The bad feeling in my gut reared its ugly head again but this time, I managed to push it off and stay positive.
Until we started the exam.
Immediately, I just knew.
The ultrasound technician was very quiet. I let a tear fall as Matt held my hand, while I stared at the blank tile ceiling. When she was finished, she turned off the machine and told me she’d send the results to the doctor.
But we already knew. We pressed her to tell us but legally, she couldn’t. Since our OB was an hour away from the ultrasound clinic, we spent the next hour driving in a daze, believing our babies were gone, but not knowing for certain. Having babies inside of you that are no longer with you is a feeling, to this day, I’ll never adequately be able to explain.
When we reached my OB’s office, she barely got in the door before I asked, “Are they gone?”
She nodded.
“Both of them?” I asked. She nodded.
I collapsed in Matt’s arms and sobbed.
My pregnancy had come and gone so quickly. I had felt all of it so profoundly. I had felt them so profoundly. They were a part of me — and now all of a sudden they weren’t.
No one tells you about the logistical side of having a miscarriage.
Nobody tells you about having to wait days to have a Dilation & Curettage (D&C) procedure for a missed miscarriage or how they hand you a pamphlet after the procedure is done and somehow, that’s supposed to explain everything.
But losing a child is not something a pamphlet can ever explain.
In a perfect world, any person who experiences the loss of an unborn child would have a therapist to connect with after the loss. My OB and a nurse checked in with me via phone a week later — the only time they ever called — but I was practically comatose. I couldn’t feel anything, a numbness that continued for months. I fell into a deep depression.
When a woman experiences a miscarriage she’s being asked to swallow rollercoaster emotions with very little support. She’s being asked to normalize what is unequivocally an abnormal experience. It’s hard to go through that leaning only on my husband, much less for some women who have to go through it completely alone.
A year later, I finally felt ready to tell my story.
Writing this feels like sharing a piece of my heart. At points, it felt unbearable to put into words, but freeing at the same time.
I want all other moms of angel babies to know this: I’m here and I’m listening. I see your pain. Whatever you went through is valid and worthy.
It’s okay to feel things deeply and have pain that doesn’t feel “normal.”
It’s okay to trust your intuition and motherly instinct if something feels “off.”

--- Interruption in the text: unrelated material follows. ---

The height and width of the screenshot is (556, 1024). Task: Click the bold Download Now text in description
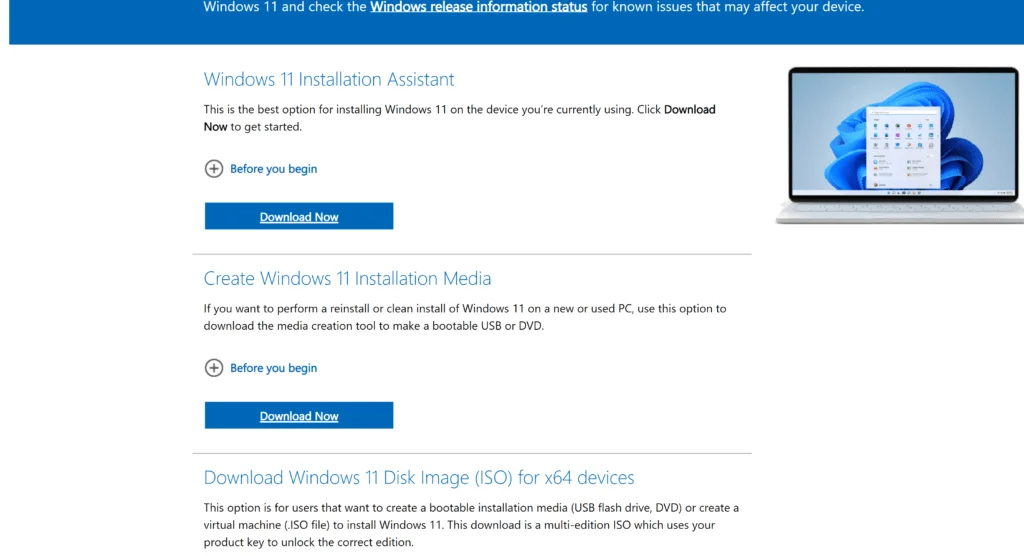[689, 110]
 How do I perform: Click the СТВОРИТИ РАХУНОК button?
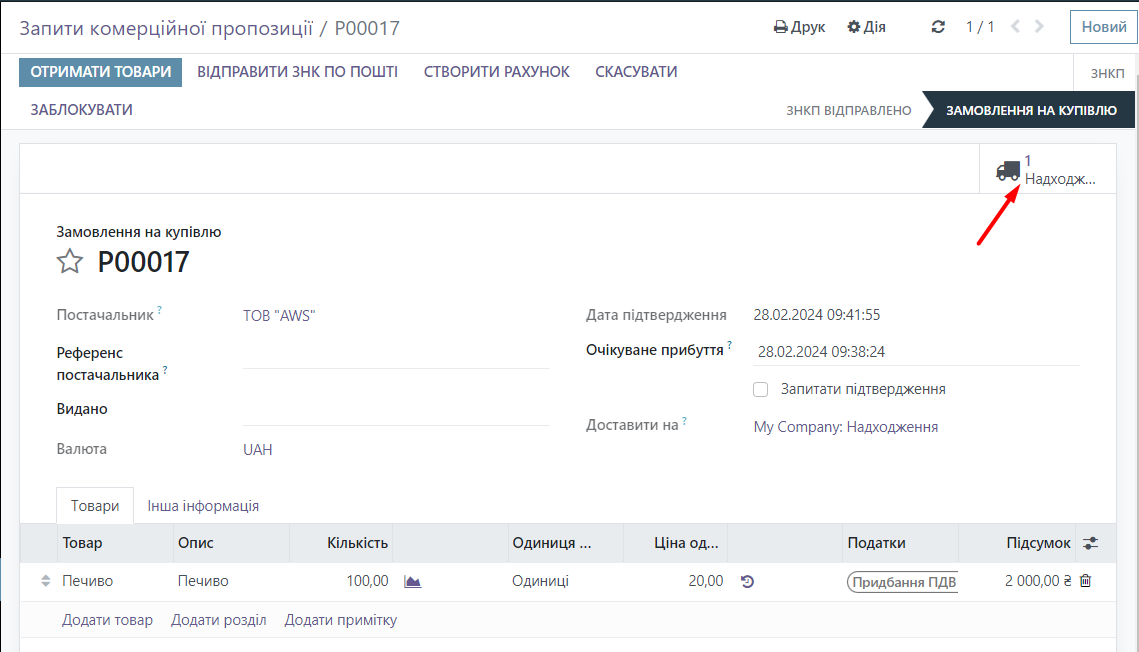pyautogui.click(x=496, y=72)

Even though I only spent a short time with my babies, it doesn’t minimize my experience or the love that Matt and I felt for them. For one week, I knew my twins were together in my womb and for that, we’ll forever be grateful.
Crying in my husband’s arms tonight, the pain still feels raw a year later. (The pamphlet doesn’t tell you that, either.) It’s taken me a full trip around the sun to be able to come to terms with my feelings. I still don’t think I’m “over” my miscarriage and don’t know that I ever will be.
But our babies — Charlie and Rey — will forever be a part of us, and we share our story of love and loss in the hopes that anyone out there experiencing similarly awful circumstances feels less alone.
May we all walk through life remembering how connected we are.